>>
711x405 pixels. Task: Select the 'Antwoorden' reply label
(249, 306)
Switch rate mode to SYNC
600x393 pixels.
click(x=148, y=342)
<<
Copy the data word for word.

■ **Result of this task**
711x405 pixels. Task: Select the 'Antwoorden' reply label
(249, 306)
Switch rate mode to SYNC
600x393 pixels.
click(x=148, y=342)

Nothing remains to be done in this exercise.